Foreground and background
An image always consists of foreground and background. Sometimes, a middle ground is added. In my example, taken at the Chiemsee, the boat is clearly in the foreground and is oriented in the rule of thirds at the intersection of the lines at the bottom right. The mountains are in the background.
I'd also say the footbridge the foreground, even though it goes into the middle ground and thus also guides the viewer's view to the mountains in the background.
By deliberately choosing lines, the viewer's gaze can be directed and thus influence the composition of the picture or the way it's viewed. In the example, the arrangement of the boats directs the viewer's gaze towards the centre of the picture and, like the jetty above, leads to the background. This becomes even more extreme if, for example, the course of a river or railway tracks are built into your picture.
Especially when photographing architecture, it's a good idea to pay attention to recurring lines and parallel straight lines. In this example, the transitions of the two towers are parallel to each other and additionally at right angles to the actual towers. This creates a symmetry that makes the image more harmonious.
Recurring or repeating colors make the picture more harmonious. In this example, I was very lucky with the sky as it's usually much cloudier in Hamburg. The blue sky is mirrored in the blue tones on the Elbphilharmonie concert hall and makes the picture more pleasing.
Especially the two architectural images from the last examples show that a change of perspective often leads to better or more exciting results. In general, it helps not always to look "straight ahead" and at eye level, but to consciously direct the gaze upwards or downwards in order to look for perspectives that are not commonplace.
#3 From the idea to the picture
To consciously make great pictures, it's useful to think about a few things in advance. These thoughts could look like this, for example:
Play around and be courageous
Don't see the rules as strict guidelines but as ideas and impulses. Try to "play" and be courageous. The nice thing about digital photography is that you can just try everything. Pictures are also usually a matter of taste - what I like doesn't have to be to your liking and vice versa.

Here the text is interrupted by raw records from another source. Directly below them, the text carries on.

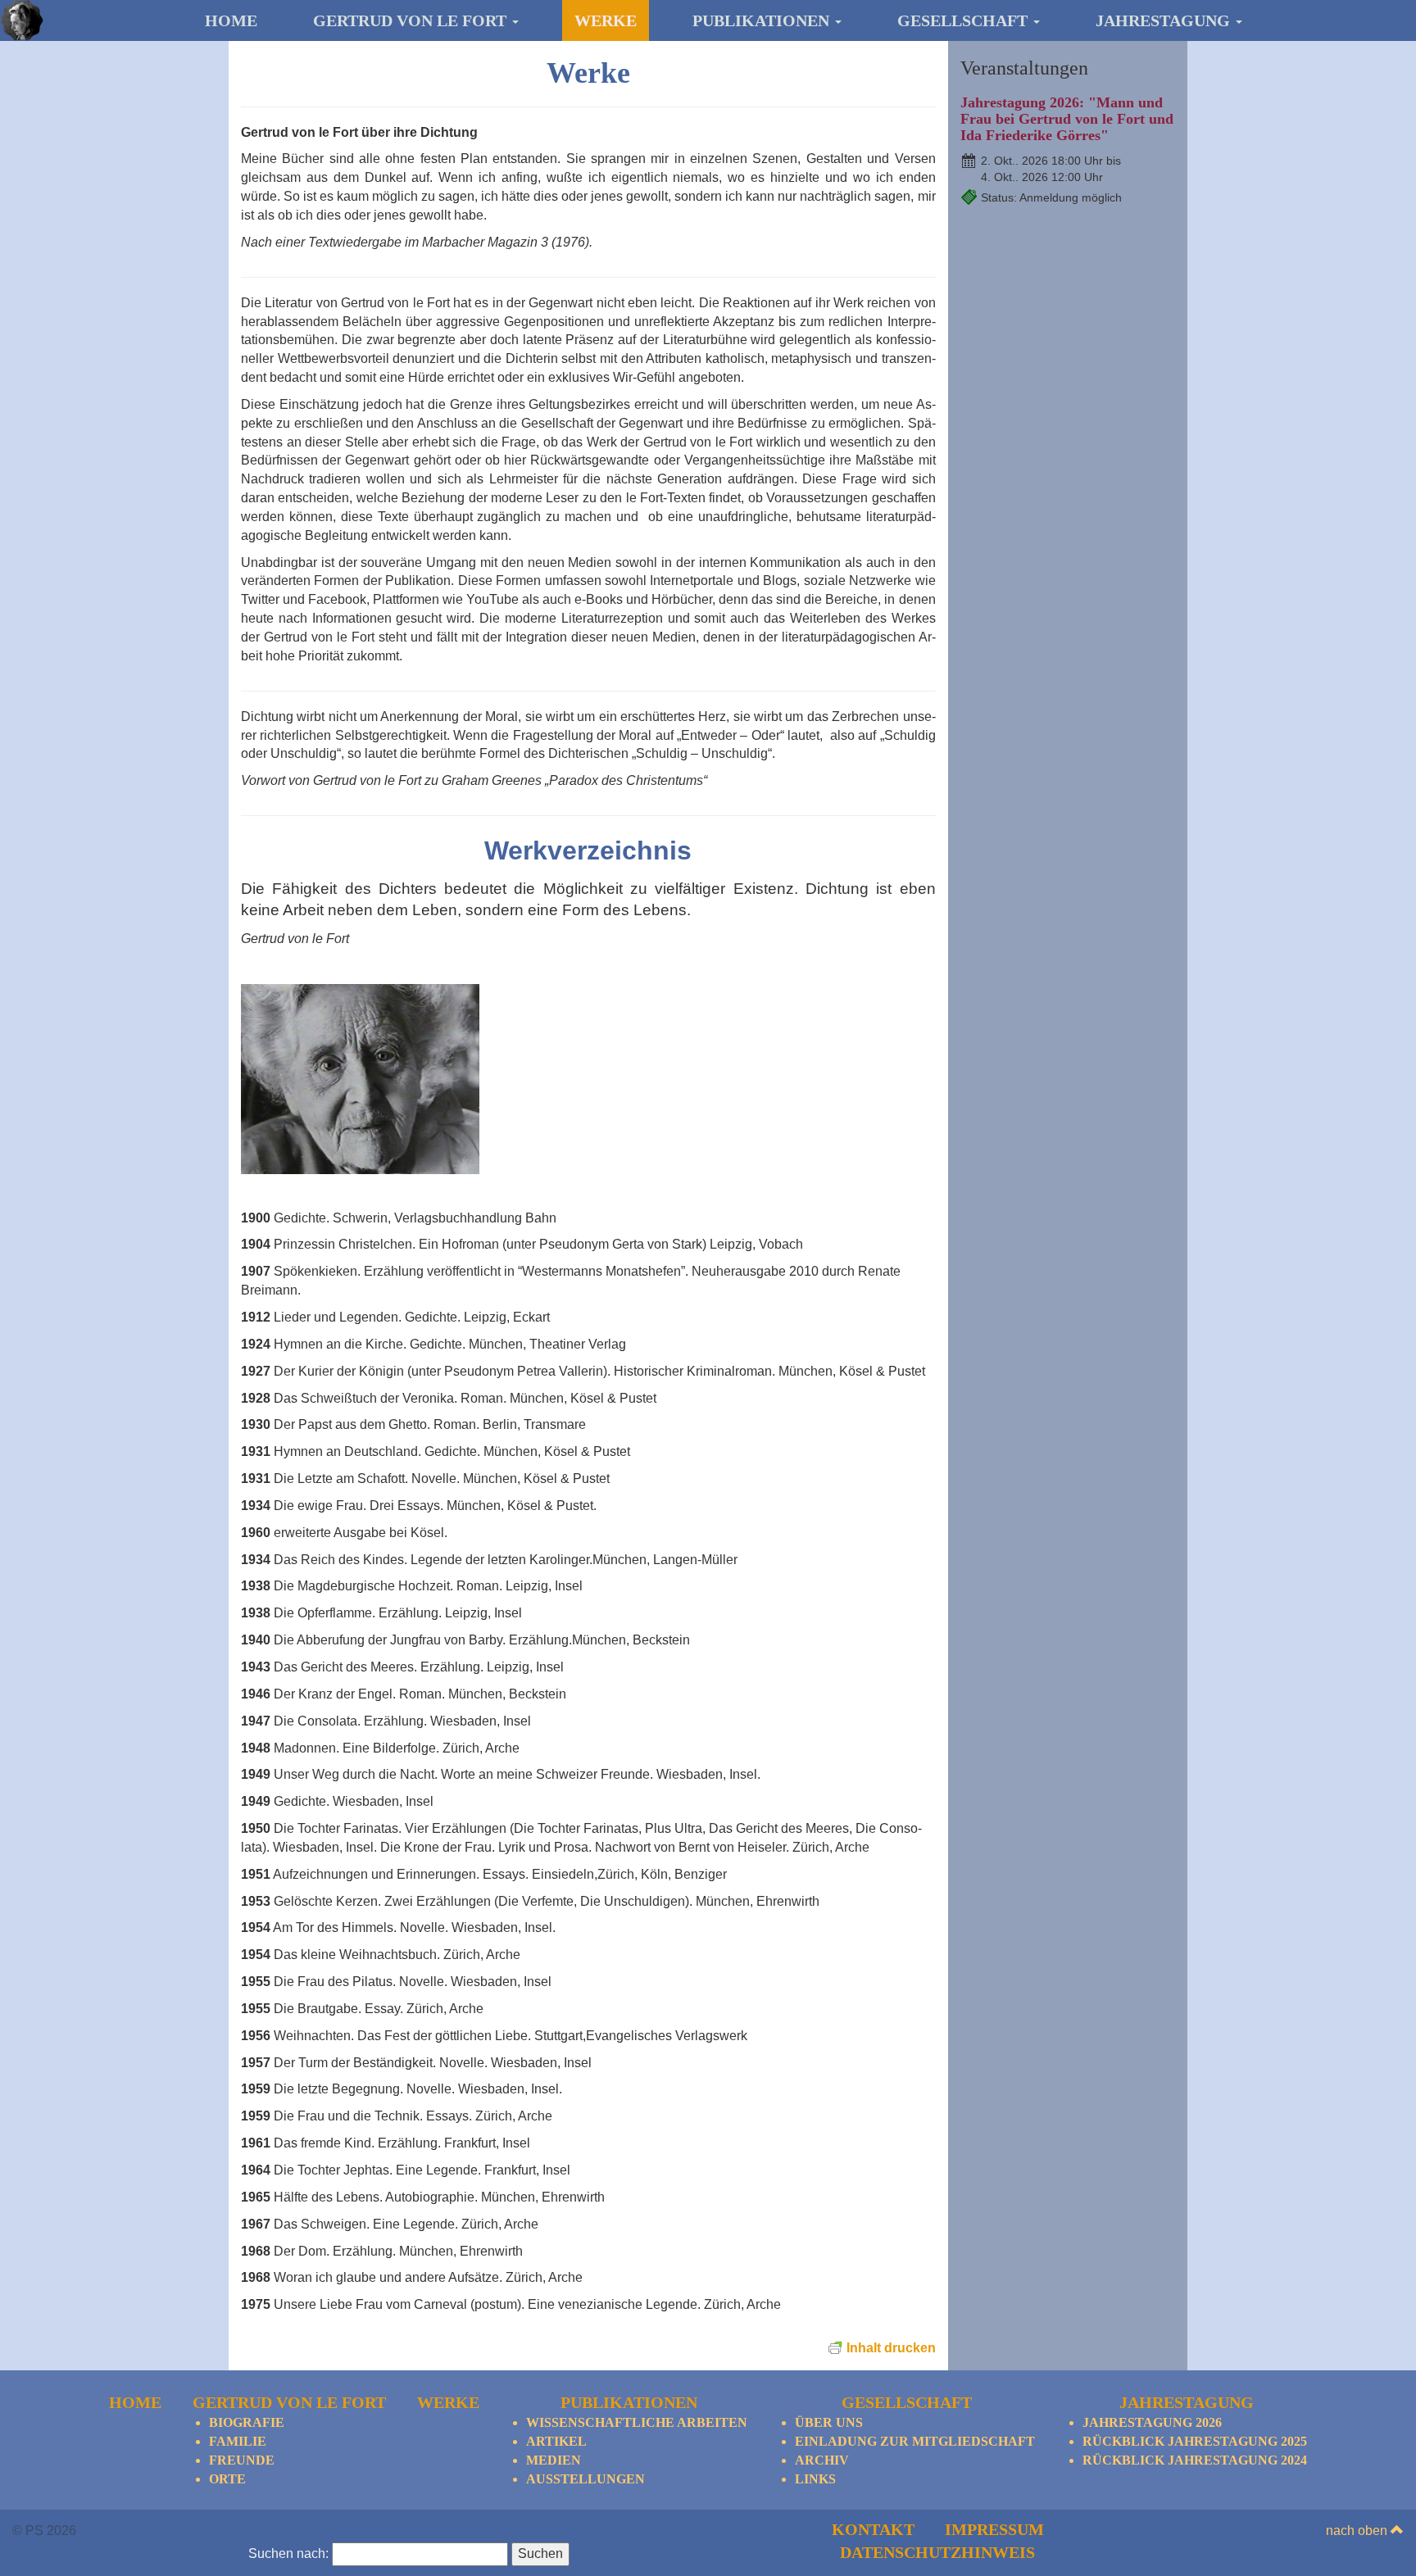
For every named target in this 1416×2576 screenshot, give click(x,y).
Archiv (822, 2460)
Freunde (242, 2460)
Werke (605, 20)
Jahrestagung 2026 (1152, 2422)
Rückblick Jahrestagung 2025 (1194, 2441)
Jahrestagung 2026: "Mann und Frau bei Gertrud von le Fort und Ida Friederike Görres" (1066, 118)
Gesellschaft (964, 20)
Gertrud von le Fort (412, 20)
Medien (553, 2460)
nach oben (1358, 2530)
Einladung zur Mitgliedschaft (915, 2441)
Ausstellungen (585, 2479)
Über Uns (829, 2422)
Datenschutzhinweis (937, 2552)
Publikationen (762, 20)
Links (815, 2479)
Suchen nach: (288, 2553)
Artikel (556, 2441)
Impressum (994, 2529)
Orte (227, 2479)
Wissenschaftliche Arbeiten (636, 2422)
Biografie (246, 2422)
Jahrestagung (1165, 20)
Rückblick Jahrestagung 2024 (1194, 2460)
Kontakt (873, 2529)
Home (231, 20)
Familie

Just try to walk around your block and take a picture through the project glasses of your choice (maybe start with "structure"). Apply or break the rules deliberately or simply ignore them altogether. Maybe change the viewing angle by a few centimeters and observe how the images and their effect change.
A creative focus is important with pictures. What is the picture about, what do I want to say? Should the picture be "pleasing" or do I rather want to provoke or deliberately "disturb" the viewer?
Who's the photo for? Should it only be used privately or even published? If it's published, any personal rights must be respected which is usually not so relevant for private use.
For which medium should the photo be used? Is it "only" online or is should it be printed somewhere? If it's going to be printed, for example, the technical quality is more important than if it's only going to be displayed on screens.
When asking how much effort and consideration should be put into a photo, you must of course first be clear about the use and purpose of the image. Are you only taking a photo of the timetable to know when the last bus is coming? If a picture has a purely personal documentary purpose, the focus of the design is naturally not as relevant. However, if the pictures are published on your website or elsewhere, it's worth giving more thought to the motif and composition. You'll certainly notice the difference in the quality of the results!
Optimize Images for WordPress
In Europe we "read" images, just like texts, from left to right. Square pictures are very fashionable at Instagram but the most natural format for us is the landscape format, as this comes closest to the human gaze.
When you take a portrait photo, it is usually more pleasing if the person looks into the camera or "into the picture". This becomes clear, for example, when you take a closer look at professional profile pictures of your contacts in professional social networks like LinkedIn.
When you take pictures for your website, blog or social media, you often want to add text to the picture later. Keep this aspect in mind when taking pictures and leave some space for it. It's usually more harmonious if the text is on a "calm" background, for example a sky, a wall, a lake or similar. Colorful and restless areas such as graffiti, branches or hedges are usually not ideal for adding text to.
#4 Image editing
Personally, I'm not a big fan of image editing or effects that distract from the actual image. In fact, it's rather the opposite. I see photos again and again, especially on Instagram, where I think: without the effect, the picture would be very boring and would probably not be published at all.
In contrast, what also often happens in my case is image development. In the field of professional photography anyway, because here all pictures are photographed as RAW files. But also in smartphone photography, I sometimes optimize images by slightly intensifying existing conditions. Colors are then, for example, intensified, contrasts are increased or pictures are rotated or tilted.
If you also want to develop your images, I recommend the following software:
- Paid for PC and MAC: Lightroom & Photoshop
- Open source for PC, MAC and Linux: Darktable & Gimp
- App for smartphones: Google Snapseed
One final tip: it's really satisfying to hold your own printed photos in your hand. There are great print service providers out there, for example moo.com, where you can print your pictures in high quality and have them printed on e.g. postcards or business cards.
Try it out, it's definitely worth it!